Given the recodeDict write the original values to the array at the new indices.

pyshepseg.tiling.stitchTiles(inDs, outfile, tileFilenames, tileInfo, overlapSize, tempDir, simpleTileRecode, outputDriver, creationOptions, verbose)

Recombine individual tiles into a single segment raster output file. Segment ID values are recoded to be unique across the whole raster, and contiguous.

outfile is the name of the final output raster. tileFilenames is a dictionary of the individual tile filenames, keyed by a tuple of (col, row) defining which tile it is. tileInfo is the object returned by getTilesForFile. overlapSize is the number of pixels in the overlap between tiles. outputDriver is a string of the name of the GDAL driver to use for the output file.

If simpleTileRecode is True, a simpler method will be used to recode segment IDs, using just a block offset to shift ID numbers. If it is False, then a more complicated method is used which recodes and merges segments which cross the boundary between tiles.
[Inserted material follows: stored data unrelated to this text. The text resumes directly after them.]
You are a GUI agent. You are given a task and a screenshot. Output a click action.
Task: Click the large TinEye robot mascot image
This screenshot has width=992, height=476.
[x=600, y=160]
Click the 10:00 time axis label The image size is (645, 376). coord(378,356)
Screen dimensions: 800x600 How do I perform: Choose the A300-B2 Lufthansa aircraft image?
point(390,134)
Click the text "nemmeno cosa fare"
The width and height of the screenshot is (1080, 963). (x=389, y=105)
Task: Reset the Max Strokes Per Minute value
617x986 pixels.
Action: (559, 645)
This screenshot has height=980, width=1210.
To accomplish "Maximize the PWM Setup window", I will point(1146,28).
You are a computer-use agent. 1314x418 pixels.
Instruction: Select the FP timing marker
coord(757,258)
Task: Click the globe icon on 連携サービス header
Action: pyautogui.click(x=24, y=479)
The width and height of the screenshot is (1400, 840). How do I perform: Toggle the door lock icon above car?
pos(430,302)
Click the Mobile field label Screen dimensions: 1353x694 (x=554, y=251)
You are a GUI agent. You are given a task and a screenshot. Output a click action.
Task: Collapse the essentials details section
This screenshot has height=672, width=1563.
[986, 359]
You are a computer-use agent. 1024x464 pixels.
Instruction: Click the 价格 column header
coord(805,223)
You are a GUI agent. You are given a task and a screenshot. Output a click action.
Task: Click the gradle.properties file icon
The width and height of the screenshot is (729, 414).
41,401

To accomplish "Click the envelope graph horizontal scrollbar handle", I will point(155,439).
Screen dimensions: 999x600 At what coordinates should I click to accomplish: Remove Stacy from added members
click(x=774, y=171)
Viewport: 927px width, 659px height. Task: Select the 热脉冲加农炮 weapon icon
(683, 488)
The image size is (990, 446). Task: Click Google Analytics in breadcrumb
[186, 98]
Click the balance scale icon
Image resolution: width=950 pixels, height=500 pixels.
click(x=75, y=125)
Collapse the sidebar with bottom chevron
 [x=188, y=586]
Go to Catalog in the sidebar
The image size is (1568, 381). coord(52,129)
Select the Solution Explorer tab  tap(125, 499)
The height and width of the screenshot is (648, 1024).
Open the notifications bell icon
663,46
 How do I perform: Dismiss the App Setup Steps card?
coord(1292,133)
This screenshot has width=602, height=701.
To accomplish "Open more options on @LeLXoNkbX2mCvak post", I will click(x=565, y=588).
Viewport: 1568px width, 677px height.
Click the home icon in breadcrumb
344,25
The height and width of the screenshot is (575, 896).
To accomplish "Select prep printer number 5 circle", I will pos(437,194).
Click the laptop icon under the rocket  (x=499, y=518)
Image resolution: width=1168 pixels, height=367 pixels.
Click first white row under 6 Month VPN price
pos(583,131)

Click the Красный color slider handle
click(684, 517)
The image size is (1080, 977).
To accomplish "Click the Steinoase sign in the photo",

Return the maximum segment ID used.

pyshepseg.tiling.subsetImage(inname, outname, tlx, tly, newXsize, newYsize, outformat, creationOptions=[], origSegIdColName=None, maskImage=None)

Subset an image and “compress” the RAT so only values that are in the new image are in the RAT. Note: the image values will be recoded in the process.

gdal_translate seems to have a problem with files that have large RAT’s so while that gets fixed do the subsetting in this function.

tlx and tly are the top left of the image to extract in pixel coords of the input image. newXSize and newYSize are the size of the subset to extract in pixels.

outformat is the GDAL driver name to use for the output image and creationOptions is a list of creation options to use for creating the output.

If origSegIdColName is not None, a column of this name will be created in the output file that has the original segment ids so they can be linked back to the input file.

If maskFile is not None then only pixels != 0 in this image are considered. It is assumed that the top left of this image is at tlx, tly on the input image and its size is (newXsize, newYsize).

pyshepseg.tiling.updateCounts(tileData, hist)

Fast function to increment counts for each segment ID

pyshepseg.tiling.writeCompletePages(pagedRat, attrTbl, statsSelection_fast)

Check for completed pages, and write them to the attribute table. Remove them from the pagedRat after writing.

pyshepseg.tiling.writeCompletedPagesForSubset(inRAT, outRAT, outPagedRat)

For the subset operation. Writes out any completed pages to outRAT using the inRAT as a template.